His Ironman goal took shape the moment he crossed the ADNOC Abu Dhabi Marathon finish line. He had run 42 kilometres through the Abu Dhabi heat and by kilometre 30, it felt like running barefoot. His mother called mid-race and suggested he take a taxi home. He kept going, crossed the line with the UAE flag which he collected from his mother at the barriers and his first thought was nowhere close to relief and relaxation. It was:“What's next now?”
Running was not always competitive for Samtar. During national service, he was expected to show up every day without a plan visible, which“luckily” for him meant logging kilometres without knowing where they would lead. He won five consecutive running competitions during national service. When someone suggested he enter civilian races, his thought shifted. The first thing he did after finishing service was buy a Garmin watch which is known as a high performance smartwatch for top athletes.

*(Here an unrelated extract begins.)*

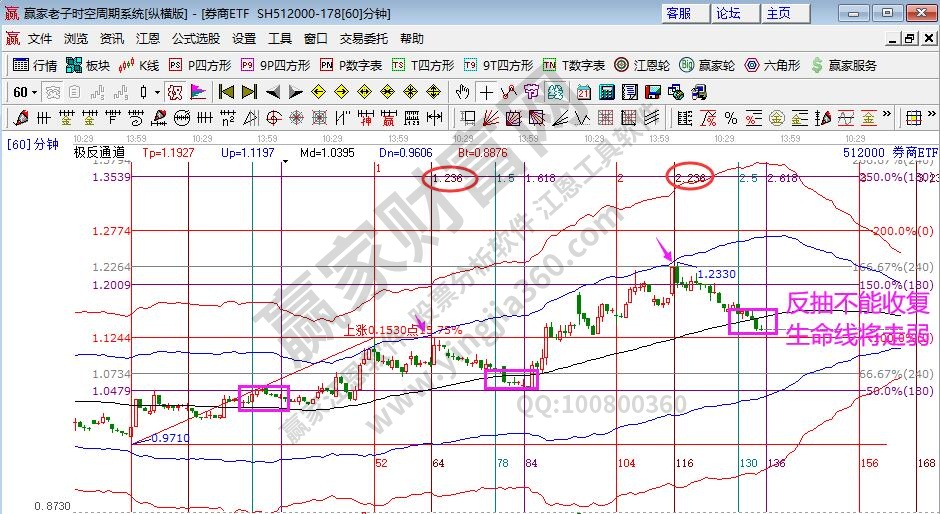
Task: Click the 论坛 forum button
Action: pos(728,13)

He is funding the Ironman himself. His parents made it clear the goal was his to pursue and pay for, and he took the part-time job at Under Armour partly for that reason.
“It made me take ownership of the journey and appreciate every step more,” he said.“I respect that.”

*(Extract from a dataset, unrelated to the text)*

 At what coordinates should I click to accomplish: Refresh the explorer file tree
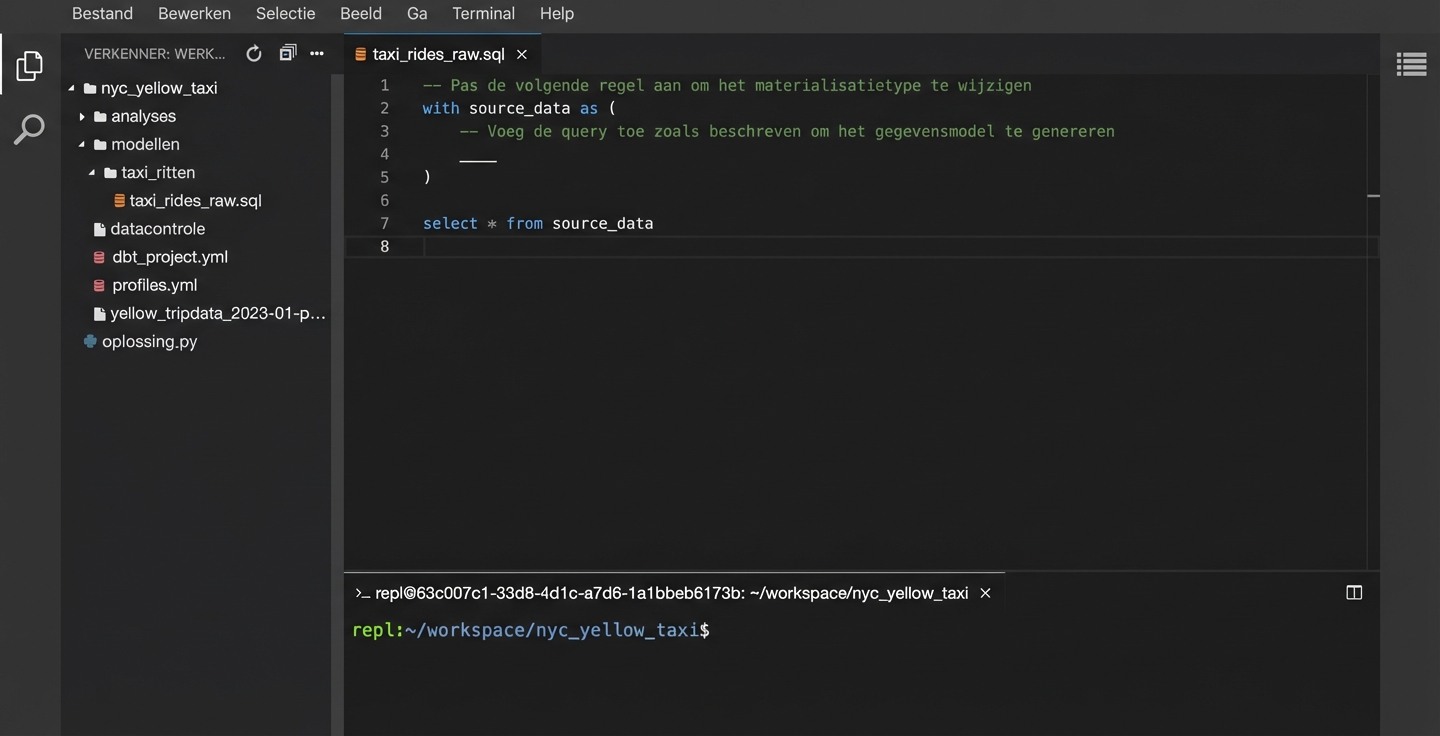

Samtar is no stranger to the patience that long recoveries demand. At 12, he broke his hand during Jiu-Jitsu and went through surgery and months of rehabilitation, uncertain whether it would recover fully.“Difficult periods are temporary and progress cannot be rushed,” he said.“Improvement comes from showing up repeatedly, even when results are invisible.”

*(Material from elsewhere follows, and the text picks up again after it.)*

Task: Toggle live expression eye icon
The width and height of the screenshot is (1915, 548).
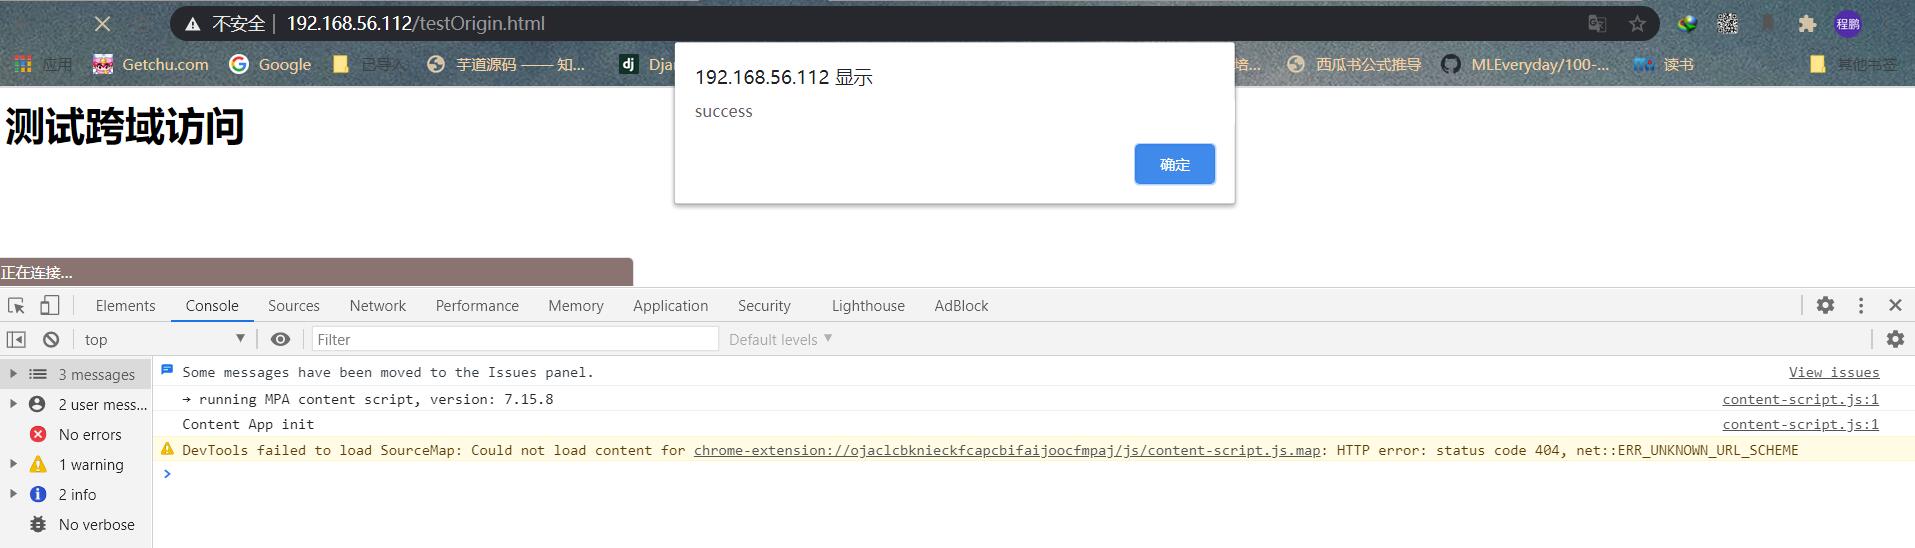Action: click(x=281, y=340)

None of what he has built since runs on motivation. His mornings are structured from the moment he wakes: he makes his bed, takes his vitamins, prays Fajr, reads for 30 minutes, and checks his schedule before the day begins.
He tracks habits through an app and has removed any decision that does not need to be made.“Discipline becomes easier when you build systems around yourself instead of relying on motivation,” he said.
On race days, the system delivers.“Race day is just collecting what you planted during training. Every early morning, every hard session, and every day you showed up finally appears in one moment,” he said.
His family does not attend races or see the training that stacks up across a week. Samtar does not frame this as a gap.“They trust me and give me the space to pursue these goals as long as I stay responsible and do well academically, and that means a lot to me,” he said.
Samtar is currently in his first year at NYU Abu Dhabi, training across three disciplines and working part-time, with his Ironman 70.3 attempt planned before December 2026.